The emerging roles of fatty acid translocase/CD36 and the aryl hydrocarbon receptor in fatty liver disease

• Published in: Experimental biology and medicine (Maywood, N.J.) Vol. 236; no. 10; p. 1116
• Main Authors: He, Jinhan, Lee, Jung Hoon, Febbraio, Maria, Xie, Wen
• Format: Journal Article
• Language: English
• Published: England 01.10.2011
• Subjects: Animals; CD36 Antigens - metabolism; CD36 Antigens - physiology; Fatty Liver - enzymology; Fatty Liver - metabolism; Gene Expression Regulation, Enzymologic - physiology; Humans; Liver - enzymology; Liver - metabolism; Receptors, Aryl Hydrocarbon - metabolism; Receptors, Aryl Hydrocarbon - physiology; Receptors, Cytoplasmic and Nuclear - metabolism; Receptors, Cytoplasmic and Nuclear - physiology
• ISSN: 1535-3699
• DOI: 10.1258/ebm.2011.011128

The fatty acid translocase (FAT)/CD36 belongs to the class B scavenger receptor family.

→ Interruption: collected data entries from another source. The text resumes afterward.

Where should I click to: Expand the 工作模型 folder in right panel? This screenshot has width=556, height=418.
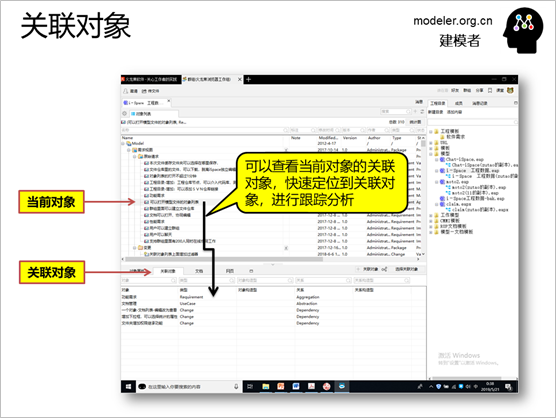coord(431,215)
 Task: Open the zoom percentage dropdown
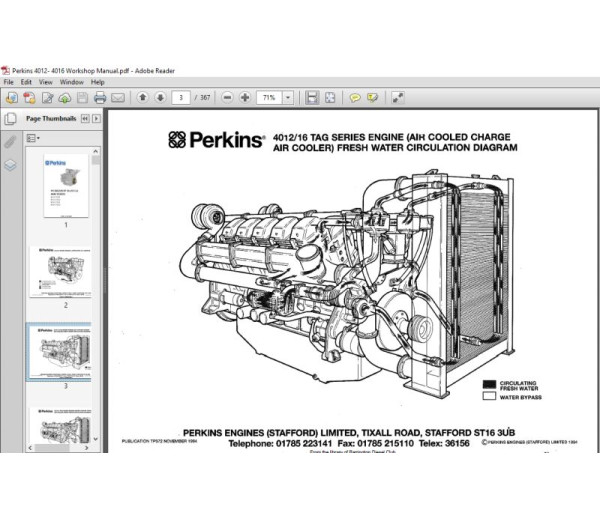point(288,98)
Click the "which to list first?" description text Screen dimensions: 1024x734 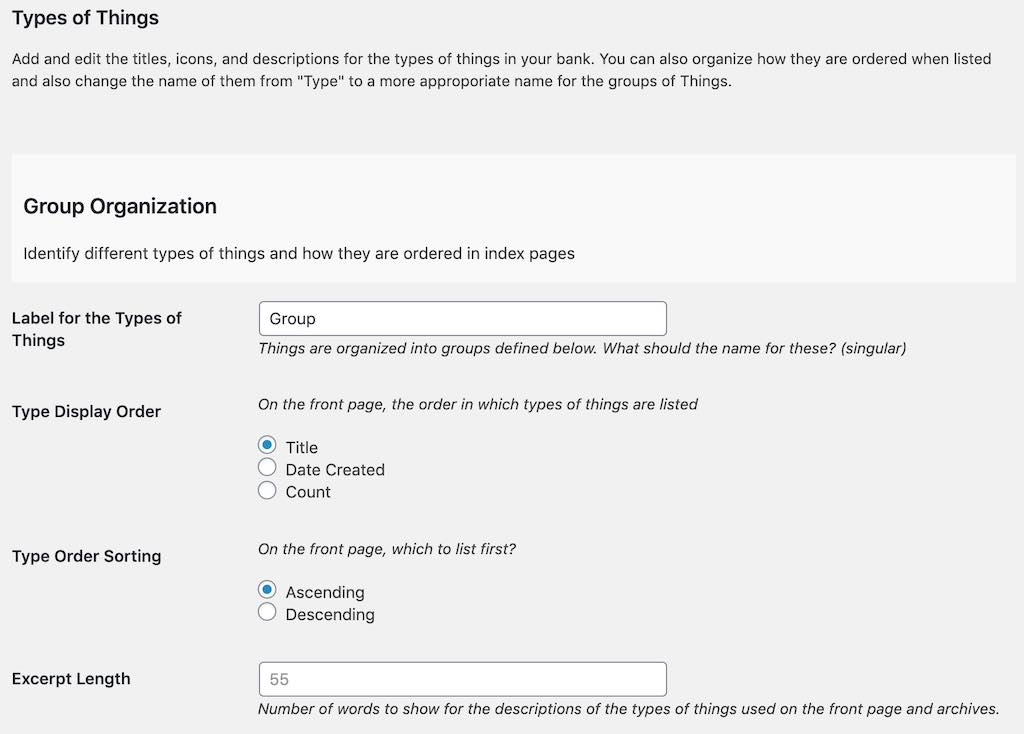tap(387, 549)
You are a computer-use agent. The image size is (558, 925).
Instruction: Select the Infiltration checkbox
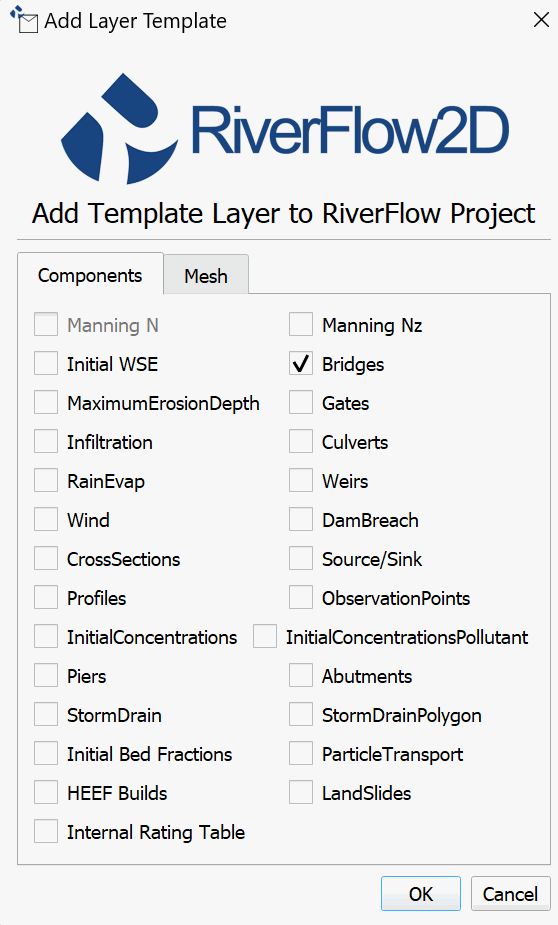46,442
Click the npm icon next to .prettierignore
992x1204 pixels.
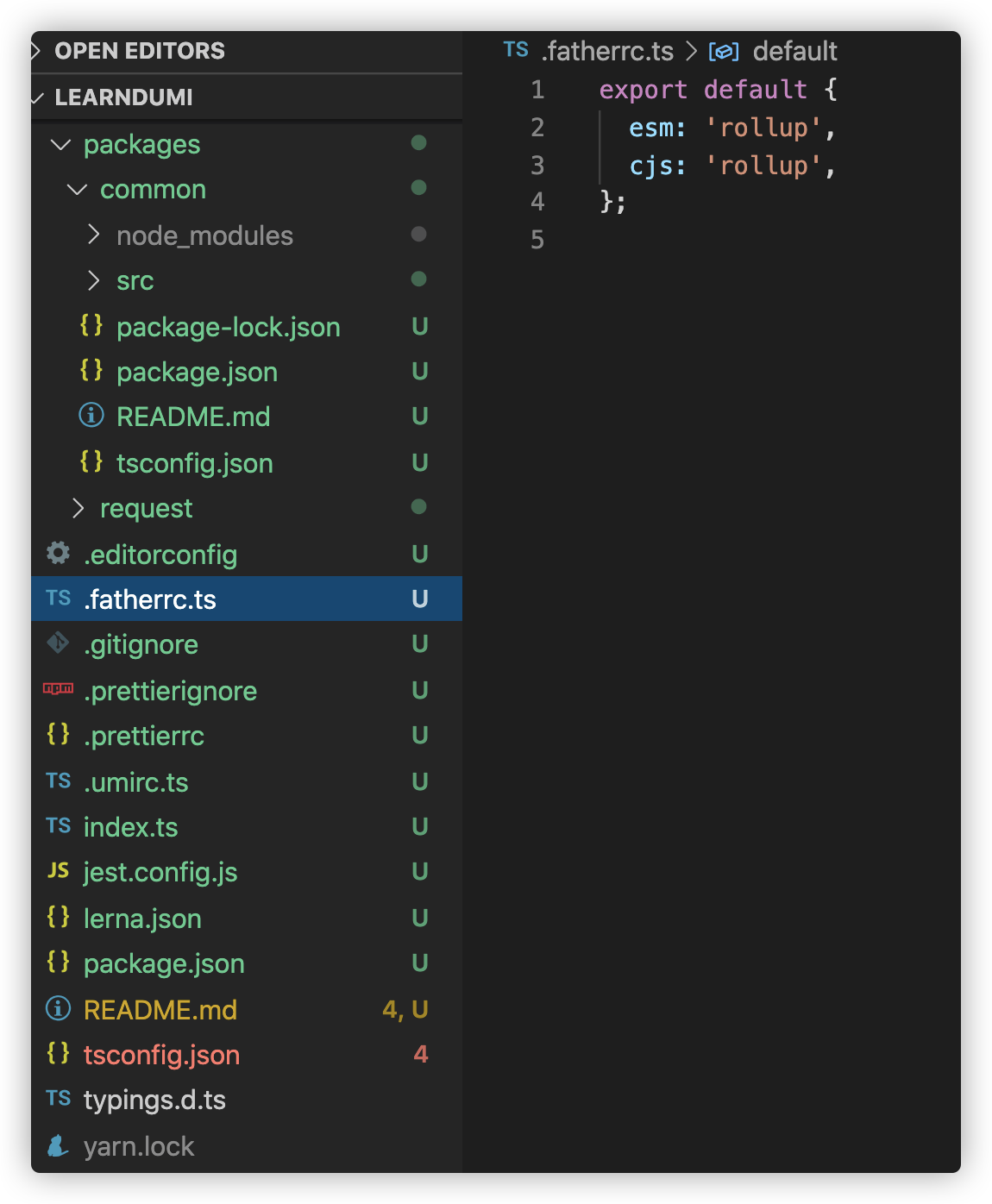click(x=58, y=688)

In addition to the known functions of CD36 in the uptake of oxidized low-density lipoprotein by macrophages and uptake of fatty acids by adipose tissues, skeletal muscle and heart, emerging evidence has pointed to an equally important function of CD36 in the uptake of fatty acids in the liver and the pathogenesis of fatty liver disease. Recent reports have also suggested CD36 as a shared transcriptional target of several ligand-sensing and lipogenic transcriptional factors, such as the aryl hydrocarbon receptor, and several nuclear hormone receptors, such as pregnane X receptor, liver X receptor and peroxisome proliferator activated receptor γ. Non-alcoholic fatty liver disease is common and medically significant, because it is closely related to metabolic syndrome and has a potential to progress into the more harmful non-alcoholic steatohepatitis. It is hoped that CD36 and their transcriptional regulators can represent novel therapeutic targets for the prevention and management of fatty liver disease.